Supplied material start

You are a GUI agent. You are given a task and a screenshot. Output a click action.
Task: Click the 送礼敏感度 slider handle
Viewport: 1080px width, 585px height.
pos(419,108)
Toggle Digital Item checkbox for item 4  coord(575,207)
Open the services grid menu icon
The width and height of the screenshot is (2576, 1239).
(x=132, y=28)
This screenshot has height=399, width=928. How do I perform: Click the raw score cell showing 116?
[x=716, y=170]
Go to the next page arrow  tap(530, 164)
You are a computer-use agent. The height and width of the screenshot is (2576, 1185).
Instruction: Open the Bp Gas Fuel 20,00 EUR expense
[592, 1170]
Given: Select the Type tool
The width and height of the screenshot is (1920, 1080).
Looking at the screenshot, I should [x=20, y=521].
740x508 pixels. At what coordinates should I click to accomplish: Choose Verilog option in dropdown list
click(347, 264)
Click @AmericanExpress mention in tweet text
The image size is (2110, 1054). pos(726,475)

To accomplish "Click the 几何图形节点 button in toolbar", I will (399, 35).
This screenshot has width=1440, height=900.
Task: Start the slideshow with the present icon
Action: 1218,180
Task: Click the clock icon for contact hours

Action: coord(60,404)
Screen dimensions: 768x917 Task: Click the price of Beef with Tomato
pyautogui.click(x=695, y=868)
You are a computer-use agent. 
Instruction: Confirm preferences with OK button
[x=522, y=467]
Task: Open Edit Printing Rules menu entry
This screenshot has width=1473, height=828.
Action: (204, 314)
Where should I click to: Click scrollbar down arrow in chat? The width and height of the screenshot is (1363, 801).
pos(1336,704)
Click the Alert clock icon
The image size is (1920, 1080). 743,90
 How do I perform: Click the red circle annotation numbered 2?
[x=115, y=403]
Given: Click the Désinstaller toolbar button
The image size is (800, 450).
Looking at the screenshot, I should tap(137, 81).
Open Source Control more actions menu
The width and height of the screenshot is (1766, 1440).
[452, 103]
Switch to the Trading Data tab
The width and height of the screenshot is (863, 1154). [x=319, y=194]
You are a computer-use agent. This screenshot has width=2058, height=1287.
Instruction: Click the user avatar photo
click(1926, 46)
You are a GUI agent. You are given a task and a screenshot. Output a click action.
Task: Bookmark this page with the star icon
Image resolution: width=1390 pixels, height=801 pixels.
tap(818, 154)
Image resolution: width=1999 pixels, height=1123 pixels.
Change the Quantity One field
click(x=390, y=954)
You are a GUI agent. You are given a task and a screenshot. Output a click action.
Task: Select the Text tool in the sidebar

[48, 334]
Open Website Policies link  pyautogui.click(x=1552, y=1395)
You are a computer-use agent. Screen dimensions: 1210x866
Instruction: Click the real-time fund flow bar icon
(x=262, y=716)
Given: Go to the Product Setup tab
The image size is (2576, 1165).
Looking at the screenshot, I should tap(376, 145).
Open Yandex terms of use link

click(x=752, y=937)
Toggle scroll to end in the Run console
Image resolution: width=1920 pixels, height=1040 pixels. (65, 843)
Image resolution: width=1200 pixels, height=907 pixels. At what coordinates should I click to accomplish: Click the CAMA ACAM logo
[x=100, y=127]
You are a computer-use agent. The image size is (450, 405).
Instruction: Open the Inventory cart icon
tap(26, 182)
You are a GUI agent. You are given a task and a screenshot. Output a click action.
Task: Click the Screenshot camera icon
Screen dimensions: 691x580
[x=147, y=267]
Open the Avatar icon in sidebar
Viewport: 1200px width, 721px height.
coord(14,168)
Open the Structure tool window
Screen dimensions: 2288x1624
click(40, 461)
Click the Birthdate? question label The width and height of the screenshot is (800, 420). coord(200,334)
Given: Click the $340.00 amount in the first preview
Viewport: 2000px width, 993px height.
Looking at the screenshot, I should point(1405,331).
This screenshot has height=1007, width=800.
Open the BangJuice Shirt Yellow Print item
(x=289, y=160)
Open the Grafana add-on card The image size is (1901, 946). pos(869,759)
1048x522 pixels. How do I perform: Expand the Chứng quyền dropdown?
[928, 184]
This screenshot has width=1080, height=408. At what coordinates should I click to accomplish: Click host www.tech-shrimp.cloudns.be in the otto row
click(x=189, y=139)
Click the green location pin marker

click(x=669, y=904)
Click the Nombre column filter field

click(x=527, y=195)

Supplied material end

_Task prompt:_ Reproduce all the entries above verbatim, from first line to last.

_Finished answer:_
You are a GUI agent. You are given a task and a screenshot. Output a click action.
Task: Click the 送礼敏感度 slider handle
Viewport: 1080px width, 585px height.
pos(419,108)
Toggle Digital Item checkbox for item 4  coord(575,207)
Open the services grid menu icon
The width and height of the screenshot is (2576, 1239).
(x=132, y=28)
This screenshot has height=399, width=928. How do I perform: Click the raw score cell showing 116?
[x=716, y=170]
Go to the next page arrow  tap(530, 164)
You are a computer-use agent. The height and width of the screenshot is (2576, 1185).
Instruction: Open the Bp Gas Fuel 20,00 EUR expense
[592, 1170]
Given: Select the Type tool
The width and height of the screenshot is (1920, 1080).
Looking at the screenshot, I should [x=20, y=521].
740x508 pixels. At what coordinates should I click to accomplish: Choose Verilog option in dropdown list
click(347, 264)
Click @AmericanExpress mention in tweet text
The image size is (2110, 1054). pos(726,475)

To accomplish "Click the 几何图形节点 button in toolbar", I will (399, 35).
This screenshot has width=1440, height=900.
Task: Start the slideshow with the present icon
Action: 1218,180
Task: Click the clock icon for contact hours

Action: coord(60,404)
Screen dimensions: 768x917 Task: Click the price of Beef with Tomato
pyautogui.click(x=695, y=868)
You are a computer-use agent. 
Instruction: Confirm preferences with OK button
[x=522, y=467]
Task: Open Edit Printing Rules menu entry
This screenshot has width=1473, height=828.
Action: (204, 314)
Where should I click to: Click scrollbar down arrow in chat? The width and height of the screenshot is (1363, 801).
pos(1336,704)
Click the Alert clock icon
The image size is (1920, 1080). 743,90
 How do I perform: Click the red circle annotation numbered 2?
[x=115, y=403]
Given: Click the Désinstaller toolbar button
The image size is (800, 450).
Looking at the screenshot, I should tap(137, 81).
Open Source Control more actions menu
The width and height of the screenshot is (1766, 1440).
[452, 103]
Switch to the Trading Data tab
The width and height of the screenshot is (863, 1154). [x=319, y=194]
You are a computer-use agent. This screenshot has width=2058, height=1287.
Instruction: Click the user avatar photo
click(1926, 46)
You are a GUI agent. You are given a task and a screenshot. Output a click action.
Task: Bookmark this page with the star icon
Image resolution: width=1390 pixels, height=801 pixels.
tap(818, 154)
Image resolution: width=1999 pixels, height=1123 pixels.
Change the Quantity One field
click(x=390, y=954)
You are a GUI agent. You are given a task and a screenshot. Output a click action.
Task: Select the Text tool in the sidebar

[48, 334]
Open Website Policies link  pyautogui.click(x=1552, y=1395)
You are a computer-use agent. Screen dimensions: 1210x866
Instruction: Click the real-time fund flow bar icon
(x=262, y=716)
Given: Go to the Product Setup tab
The image size is (2576, 1165).
Looking at the screenshot, I should tap(376, 145).
Open Yandex terms of use link

click(x=752, y=937)
Toggle scroll to end in the Run console
Image resolution: width=1920 pixels, height=1040 pixels. (65, 843)
Image resolution: width=1200 pixels, height=907 pixels. At what coordinates should I click to accomplish: Click the CAMA ACAM logo
[x=100, y=127]
You are a computer-use agent. The image size is (450, 405).
Instruction: Open the Inventory cart icon
tap(26, 182)
You are a GUI agent. You are given a task and a screenshot. Output a click action.
Task: Click the Screenshot camera icon
Screen dimensions: 691x580
[x=147, y=267]
Open the Avatar icon in sidebar
Viewport: 1200px width, 721px height.
coord(14,168)
Open the Structure tool window
Screen dimensions: 2288x1624
click(40, 461)
Click the Birthdate? question label The width and height of the screenshot is (800, 420). coord(200,334)
Given: Click the $340.00 amount in the first preview
Viewport: 2000px width, 993px height.
Looking at the screenshot, I should point(1405,331).
This screenshot has height=1007, width=800.
Open the BangJuice Shirt Yellow Print item
(x=289, y=160)
Open the Grafana add-on card The image size is (1901, 946). pos(869,759)
1048x522 pixels. How do I perform: Expand the Chứng quyền dropdown?
[928, 184]
This screenshot has width=1080, height=408. At what coordinates should I click to accomplish: Click host www.tech-shrimp.cloudns.be in the otto row
click(x=189, y=139)
Click the green location pin marker

click(x=669, y=904)
Click the Nombre column filter field

click(x=527, y=195)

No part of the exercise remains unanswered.